New Prostate Cancer Grading System Predicts Long-term Survival Following Surgery for Gleason Score 8–10 Prostate Cancer

2016; Elsevier BV; Volume: 71; Issue: 6 Linguagem: Inglês

10.1016/j.eururo.2016.11.006

ISSN

1873-7560

Autores

Won Sik Ham, Heather J. Chalfin, Zhaoyong Feng, Bruce J. Trock, Jonathan I. Epstein, Carling Cheung, Elizabeth B. Humphreys, Alan W. Partin, Misop Han,

Tópico(s)

Urologic and reproductive health conditions

Resumo

The newly proposed five-tiered prostate cancer grading system (PCGS) divides Gleason score (GS) 8–10 disease into GS 8 and GS 9–10 on the basis of biochemical recurrence (BCR) following radical prostatectomy (RP) as an outcome.
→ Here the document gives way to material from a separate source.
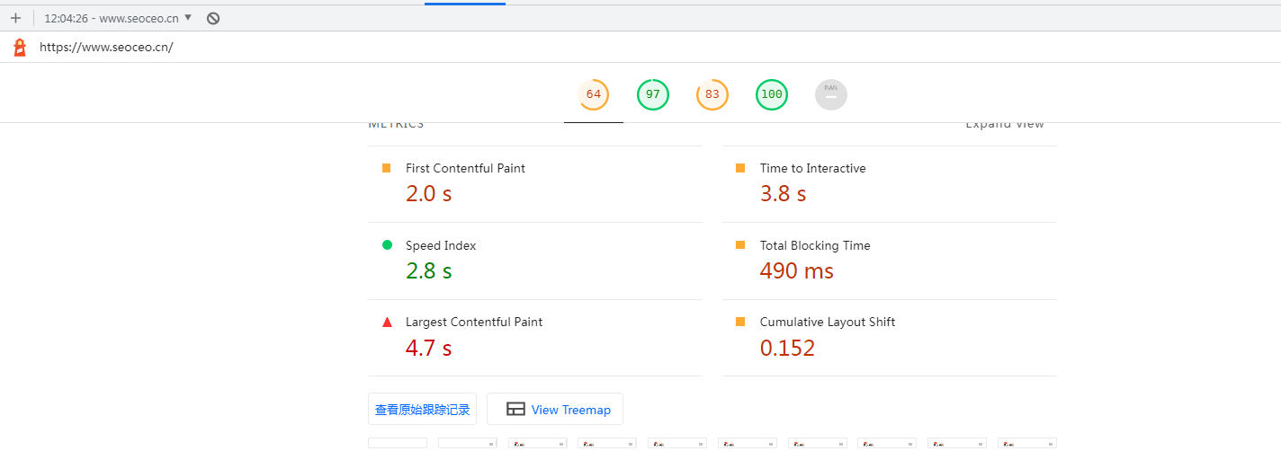The height and width of the screenshot is (451, 1281).
Task: Click the Largest Contentful Paint red triangle
Action: click(x=387, y=322)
However, BCR does not necessarily portend worse survival outcomes. To assess the significance of distinguishing GS 8 versus 9–10 disease in terms of long-term survival outcomes for both the preoperative setting using biopsy (Bx) GS and the postoperative setting with RP GS. Of 23 918 men who underwent RP between 1984 and 2014, there were 721 men with biopsy GS 8–10, and 1047 men with RP GS 8–10. Clinicopathologic characteristics were compared between men with GS 8 and those with GS 9–10. We compared all-cause mortality (ACM) and prostate cancer–specific mortality (PCSM) risk between the groups using Cox regression and competing-risks analyses, adjusting for other perioperative variables and death from other causes as the competing event. Compared to men with GS 8, men with GS 9–10 had later RP year and higher pathologic stage. Among men with Bx GS 8–10, 115 died (82 due to PC) with median follow-up of 3 yr (interquartile range [IQR] 1–7) for both overall and cancer-specific survival. Of men with RP GS 8–10, 221 died (151 due to PC) with median follow-up of 4 yr (IQR 2–8) and 4 yr (IQR 2–9) for overall and cancer-specific survival, respectively. PC-specific survival rates were significantly lower for men with GS 9–10 compared to men with GS 8 for both Bx (hazard ratio [HR] 2.13, 95% confidence interval [CI] 1.37–3.30; p < 0.01) and RP GS (HR 2.38, 95% CI 1.74–3.28; p < 0.01). This association persisted in multivariable models after adjusting for perioperative variables. Men with GS 9–10 had higher ACM and PCSM rates compared to those with GS 8. GS 8 and GS 9–10 PC should be considered separately in both the preoperative and postoperative setting as suggested by the new PCGS. The prostate cancer grading system can predict mortality risk after radical prostatectomy (RP) for men with Gleason score 8–10 disease based on both biopsy and RP Gleason scores. There are significant differences in all-cause mortality and prostate cancer–specific mortality following surgery between men with Gleason score 8 and those with Gleason score 9–10 disease.